If you or your spouse purchased cryptocurrency during the course of the marriage, it will likely get included within your divorce agreement. Here are a few important points to keep in mind when working through assets for division.
How is value determined?
The value of cryptocurrency is extremely volatile. Even if you can pin down an accurate value, it is likely that value will change over years, months, or even weeks. Because you cannot predict how much a crypto investment will lose or gain, you must include specific terms regarding the division of this asset within your divorce agreement.
This entails determining an initial value, but also developing a strategy for dividing this asset should it change over time, usually by naming a percentage change that would trigger a difference in how to divide cryptocurrency.

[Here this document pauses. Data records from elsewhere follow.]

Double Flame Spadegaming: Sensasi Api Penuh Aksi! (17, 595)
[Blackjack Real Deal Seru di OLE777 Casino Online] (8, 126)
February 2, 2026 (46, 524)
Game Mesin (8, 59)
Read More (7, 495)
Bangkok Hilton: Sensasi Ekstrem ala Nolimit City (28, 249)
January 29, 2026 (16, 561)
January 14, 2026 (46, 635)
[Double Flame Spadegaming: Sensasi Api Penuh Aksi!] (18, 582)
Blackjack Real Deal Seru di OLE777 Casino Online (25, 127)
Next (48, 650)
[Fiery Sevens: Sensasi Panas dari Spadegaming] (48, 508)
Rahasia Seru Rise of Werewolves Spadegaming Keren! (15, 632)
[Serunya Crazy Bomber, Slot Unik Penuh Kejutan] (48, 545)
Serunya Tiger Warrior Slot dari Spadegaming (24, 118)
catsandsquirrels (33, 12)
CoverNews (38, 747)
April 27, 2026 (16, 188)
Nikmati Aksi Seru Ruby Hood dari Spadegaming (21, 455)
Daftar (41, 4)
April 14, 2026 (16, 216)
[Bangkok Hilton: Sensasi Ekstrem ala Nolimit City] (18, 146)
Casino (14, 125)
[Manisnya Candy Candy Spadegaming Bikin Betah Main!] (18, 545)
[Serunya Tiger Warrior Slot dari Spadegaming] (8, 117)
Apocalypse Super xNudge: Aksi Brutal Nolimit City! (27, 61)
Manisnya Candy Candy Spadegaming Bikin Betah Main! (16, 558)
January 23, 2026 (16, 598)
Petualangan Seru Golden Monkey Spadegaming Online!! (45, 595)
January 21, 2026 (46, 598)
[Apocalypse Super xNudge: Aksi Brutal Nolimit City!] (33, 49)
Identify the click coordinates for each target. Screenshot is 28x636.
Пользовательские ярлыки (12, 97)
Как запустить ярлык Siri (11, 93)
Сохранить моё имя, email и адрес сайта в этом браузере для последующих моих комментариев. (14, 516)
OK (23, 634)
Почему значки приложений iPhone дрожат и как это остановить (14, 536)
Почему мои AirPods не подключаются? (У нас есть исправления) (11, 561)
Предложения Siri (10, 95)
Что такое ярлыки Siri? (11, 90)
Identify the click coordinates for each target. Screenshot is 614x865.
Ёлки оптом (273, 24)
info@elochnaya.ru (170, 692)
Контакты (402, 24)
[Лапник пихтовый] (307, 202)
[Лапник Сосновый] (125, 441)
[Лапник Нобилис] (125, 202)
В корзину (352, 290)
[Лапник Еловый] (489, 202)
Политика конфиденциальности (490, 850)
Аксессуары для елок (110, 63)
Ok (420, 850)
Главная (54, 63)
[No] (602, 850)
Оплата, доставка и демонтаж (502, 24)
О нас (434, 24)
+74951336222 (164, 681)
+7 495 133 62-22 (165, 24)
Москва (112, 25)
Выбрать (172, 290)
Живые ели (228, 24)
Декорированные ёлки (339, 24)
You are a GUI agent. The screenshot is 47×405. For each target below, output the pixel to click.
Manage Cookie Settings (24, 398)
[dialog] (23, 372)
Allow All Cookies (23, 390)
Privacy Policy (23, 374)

How do you transfer these assets?
Asset transfer is often more complicated than with similar assets, such as stocks and bonds. This is because many people purchase and hold cryptocurrency on a personal level, meaning there is no financial entity like an investment company overseeing the transaction. Then there is the issue of security, as encrypted keys and passcodes must not fall into the wrong hands or both parties could lose out.
While very complex, it is possible to divide cryptocurrency fairly and equitably during divorce. The more information you have going into the process, the less stress you will experience during the asset division phase.